When configuring IIS servers to use the HTTPS protocol for streaming, you will need to set up Secure Sockets Layer (SSL) on the IIS server and provision the certificate for the server. The clients will also need to be configured to trust the root certification authority that issued the server certificate.
Kerberos authentication has been added to Microsoft Application Virtualization as the default authentication mechanism. Earlier versions relied upon NTLM V2 for authentication. Using Kerberos Authentication strengthens the security of the communication between the client and the Application Virtualization server. When a connection has been initiated from the client, the Application Virtualization Server verifies the session ticket with the Key Distribution Center (KDC).
Because of the support for using server certificates and using the RTSPS or HTTPS protocols, you can now support clients outside of the corporate network. This can help eliminate the need for mobile users to set up a secure connection to the corporate network (VPN, RAS, and so on) prior to launching Application Virtualization provisioned applications.
Other important security considerations to consider include the following:
Always keep servers fully updated and protected.
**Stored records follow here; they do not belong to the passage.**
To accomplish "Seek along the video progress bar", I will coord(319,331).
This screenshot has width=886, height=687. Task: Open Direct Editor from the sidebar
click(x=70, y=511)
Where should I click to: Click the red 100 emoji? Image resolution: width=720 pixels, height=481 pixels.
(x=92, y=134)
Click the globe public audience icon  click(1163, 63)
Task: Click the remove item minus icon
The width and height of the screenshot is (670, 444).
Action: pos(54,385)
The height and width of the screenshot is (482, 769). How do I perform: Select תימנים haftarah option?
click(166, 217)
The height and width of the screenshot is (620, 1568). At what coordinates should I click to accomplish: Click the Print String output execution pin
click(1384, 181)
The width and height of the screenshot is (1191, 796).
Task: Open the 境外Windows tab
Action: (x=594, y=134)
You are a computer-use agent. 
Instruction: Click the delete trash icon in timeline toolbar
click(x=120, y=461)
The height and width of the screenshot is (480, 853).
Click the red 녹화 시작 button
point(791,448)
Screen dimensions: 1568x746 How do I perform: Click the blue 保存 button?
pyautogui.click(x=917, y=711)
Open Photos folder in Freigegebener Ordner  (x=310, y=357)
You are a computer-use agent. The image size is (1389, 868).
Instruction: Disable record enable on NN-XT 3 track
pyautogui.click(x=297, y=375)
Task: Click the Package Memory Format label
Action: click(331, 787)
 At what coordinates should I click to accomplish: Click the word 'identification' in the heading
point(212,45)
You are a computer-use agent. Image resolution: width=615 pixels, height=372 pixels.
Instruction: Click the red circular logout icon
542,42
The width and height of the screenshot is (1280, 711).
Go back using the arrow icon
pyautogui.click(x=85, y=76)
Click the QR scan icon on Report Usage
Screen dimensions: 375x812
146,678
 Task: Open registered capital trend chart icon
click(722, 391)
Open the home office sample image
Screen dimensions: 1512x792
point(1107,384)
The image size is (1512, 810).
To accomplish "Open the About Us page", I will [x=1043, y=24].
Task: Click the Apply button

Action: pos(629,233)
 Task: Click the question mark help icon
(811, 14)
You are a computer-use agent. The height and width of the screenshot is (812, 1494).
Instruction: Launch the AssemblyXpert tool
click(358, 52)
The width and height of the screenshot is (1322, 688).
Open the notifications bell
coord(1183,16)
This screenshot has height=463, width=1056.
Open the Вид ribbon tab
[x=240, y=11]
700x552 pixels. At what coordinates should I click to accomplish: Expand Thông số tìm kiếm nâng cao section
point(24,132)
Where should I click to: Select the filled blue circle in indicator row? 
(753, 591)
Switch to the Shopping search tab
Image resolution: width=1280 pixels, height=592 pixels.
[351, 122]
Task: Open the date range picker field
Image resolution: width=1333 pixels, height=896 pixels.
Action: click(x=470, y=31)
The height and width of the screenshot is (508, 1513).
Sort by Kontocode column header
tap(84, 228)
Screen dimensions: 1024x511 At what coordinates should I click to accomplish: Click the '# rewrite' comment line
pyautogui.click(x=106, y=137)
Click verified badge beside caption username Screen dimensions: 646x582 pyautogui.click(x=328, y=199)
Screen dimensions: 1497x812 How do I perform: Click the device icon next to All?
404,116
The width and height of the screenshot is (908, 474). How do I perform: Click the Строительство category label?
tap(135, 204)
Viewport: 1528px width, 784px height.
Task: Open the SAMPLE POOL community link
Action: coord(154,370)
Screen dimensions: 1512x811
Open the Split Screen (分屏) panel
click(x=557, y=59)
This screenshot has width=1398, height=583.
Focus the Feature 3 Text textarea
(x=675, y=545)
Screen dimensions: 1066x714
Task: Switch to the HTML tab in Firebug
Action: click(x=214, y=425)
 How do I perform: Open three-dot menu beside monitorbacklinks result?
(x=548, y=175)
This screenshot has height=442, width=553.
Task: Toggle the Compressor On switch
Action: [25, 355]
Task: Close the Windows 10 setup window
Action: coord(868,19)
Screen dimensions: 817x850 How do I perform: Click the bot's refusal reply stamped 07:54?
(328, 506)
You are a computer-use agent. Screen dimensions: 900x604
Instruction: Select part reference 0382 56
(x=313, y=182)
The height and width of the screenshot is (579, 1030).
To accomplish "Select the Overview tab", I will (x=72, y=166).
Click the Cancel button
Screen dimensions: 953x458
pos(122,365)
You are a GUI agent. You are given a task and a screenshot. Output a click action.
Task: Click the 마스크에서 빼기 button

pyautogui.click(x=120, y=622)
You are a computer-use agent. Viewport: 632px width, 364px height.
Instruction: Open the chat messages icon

To add a certificate to enable more secure communications to the Application Virtualization Management Server, the following criteria must be met:
The user who will be adding the certificate must be an administrator on the server where the certificate store is located.
The server service must be started.
Port 139 on the Management Server must be open to the Web Service server’s IP.
Use access control lists (ACLs) to ensure that the application packages and all package files are protected and cannot be tampered. ACLs restrict access to the location or folder where you store the packages, allowing access only to certain accounts.
Make sure that the channel between the Application Virtualization Management Server and the database is secured—for example, by using IPsec.
If packages are stored on a SAN or NAS, ensure the connection between the central storage device and the Application Virtualization Servers is protected.
All communication channels to the client should be protected—including connections to the publishing server, the Application Virtualization Server, and the path to the OSD and ICO files—by using a protocol such as HTTPS or IPsec.
Client permissions should be configured to help ensure that packages cannot be tampered with by users. It is especially important that you do not grant users permission to add or update packages on systems, such as Remote Desktop Session Host (RD Session Host) servers, that are shared with multiple users.
Kerberos authentication must be permitted across domain or forest environments for the Server Management Console to work correctly.
This release of the software does not support hosting a Kerberos-based RTSP server and a Microsoft NTLM-only-based IIS server on the same computer. To host an RTSP server and an IIS server on the same computer, remove the SPN from the IIS server and use NTLM authentication.